Il calo dei mercati di venerdi’ non e’ stato un episodio sporadico, una piccola nube passeggera sulla corsa dei listini che dura da tempo. Il riflusso degli investitori dai paesi emergenti e’ proseguito e ha provocato ribassi generalizzati e una corsa a beni e attivita’ finanziarie giudicate piu’ sicure come i bund tedeschi e l’oro ma con danni questa volta piu’ contenuti rispetto ai giorni scorsi.
Il premier Enrico Letta e il ministro dell’economia Fabrizio Saccomanni hanno rassicurato sugli effetti per il nostro paese grazie sia a un’eurozona piu’ solida rispetto a qualche mese fa che a un ‘raffreddamento’ degli spread che consente di finanziarsi a un tasso del 2%. L’innesco delle vendite generalizzate sui listini e’ certamente una nuova stretta, oramai pressoche’ certa, delle misure di stimolo della Fed mercoledi’, la quale ridurra’ il mare di liquidita’ che ha inondato il mondo. Una correzione simile a quella vista in maggio con la prima decisione di Washington ma aggravata, questa volta, da una serie di scontri interni e destabilizzanti che investono tre paesi in maniera virulenta: Ucraina, Turchia e Thailandia. A queste si aggiunge la situazione dell’Argentina dove i nodi lasciati irrisolti dal governo (altissima inflazione, collasso delle riserve della banca centrale e politica monetaria espansiva a fronte di deficit) sono giunti al pettine in tutta la loro virulenza.

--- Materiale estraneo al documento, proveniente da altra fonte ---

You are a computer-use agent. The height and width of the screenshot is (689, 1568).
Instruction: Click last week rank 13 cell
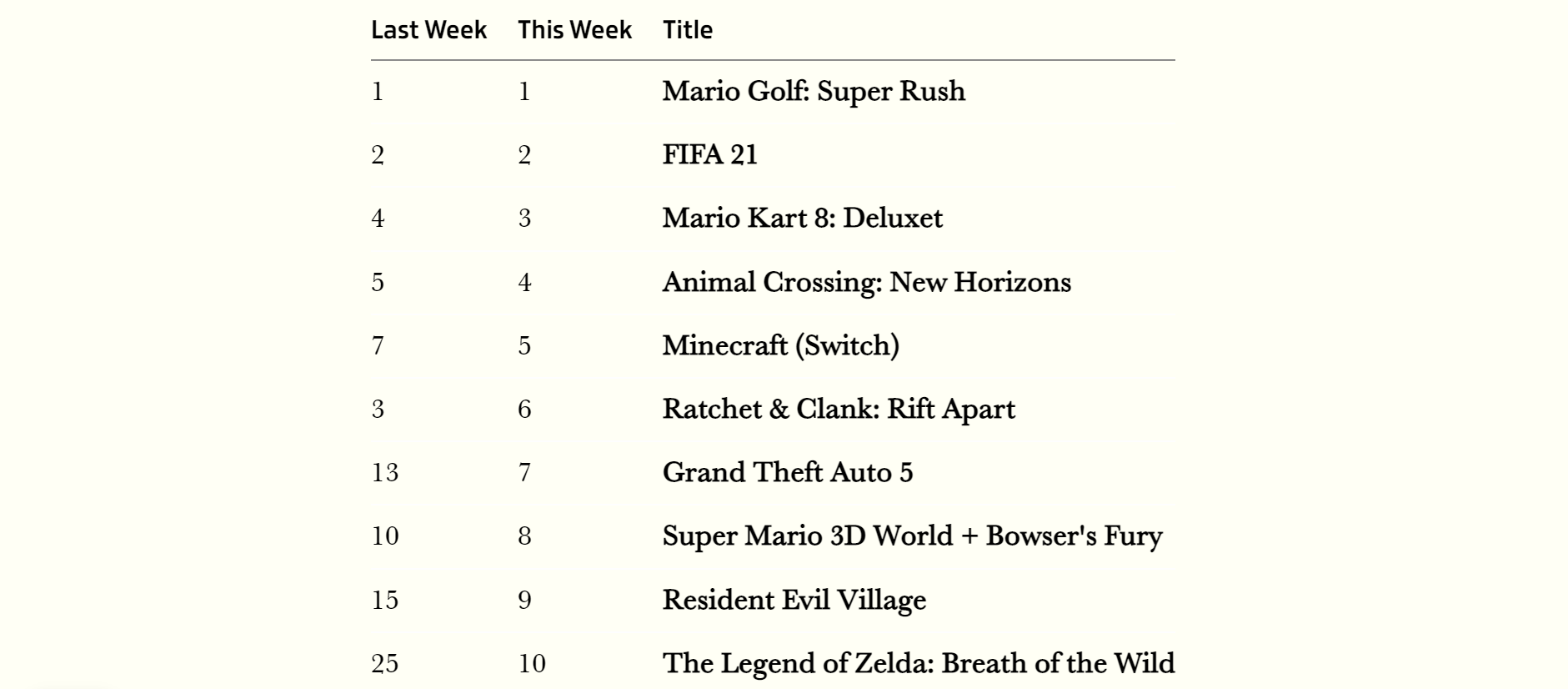point(384,473)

Il cocktail ha cosi’ investito i mercati dei paesi sviluppati a partire sin dalla notte Tokyo (-2,51%). L’Europa, che faticosamente sta uscendo dalla sua fase peggiore di crisi come mostra il buon dato dell’Ifo tedesco, e’ riuscita tutto sommato a contenere i danni con ribassi intorno al mezzo punto percentuale. Milano (-0,44). Parigi (-0,41%) Francoforte (-0,46%). In ribasso anche Wall Street. "C’e’ preoccupazione" per quanto sta accadendo in Argentina – ha affermato il premier Letta – ma se questa situazione "fosse scoppiata un anno fa oggi saremmo in un’altra situazione di preoccupazione. Oggi c’e’ una Ue piu’ solida, un euro piu’ solido". Certo Italia e la Spagna (Madrid ha accusato un calo dell’1,12%) hanno diverse aziende e interessi nel paese sudamericano ma tutto sommato il danno e’ circoscrivibile.
A Buenos Aires il governo, facendo dietrofront rispetto alla politica eterodossa seguita fin qui, ha svalutato venerdi’ il cambio ufficiale a 8 pesos per dollaro in modo da limitare il salasso delle riserve della banca centrale. Ma la misura non e’ riuscita a realizzare la convergenza sperata con il dollaro ‘blue’ parallelo che e’ rischizzato oggi a 12,25. Anche la parziale liberalizzazione dell’acquisto di dollari per i privati e il calo della loro tassazione decisi in fretta e in furia appare viziata da un meccanismo burocratico farraginoso e che permette acquisti solo a coloro con una soglia di reddito piu’ elevata. Tutte misure che, secondo l’agenzia Mooddy’s, gli analisti e gli esperti (tranne gli eterodossi vicini al governo) servono solo come palliativo in assenza di un piano complessivo che veda si’ un rialzo dei tassi di interesse ma anche una stretta alle spese di bilancio e un rientro del paese sul mercato dei capitali, bloccato dai tempi del default. Misure che pero’ hanno un costo ”politico” per un governo dove il ministro dell’economia Alex Kiciloff porta avanti la linea dell’intransigenza e parla apertamente di attacchi speculativi.
Anche in Turchia il mercato spinge per un rialzo dei tassi che corregga gli squilibri su cambi e bilancia commerciale. Fino a ora la banca centrale aveva ascoltato le richieste del governo di mantenere una politica espansiva. L’esecutivo di Erodgan e’ ora pero’, alle prese con uno scandalo giudiziario di vaste proporzioni e appare indebolito, Domani una riunione d’urgenza dovrebbe cosi’ dare il via libera a una stretta monetaria per cercare di limitare il tracollo della lira finita ai minimi sul dollaro.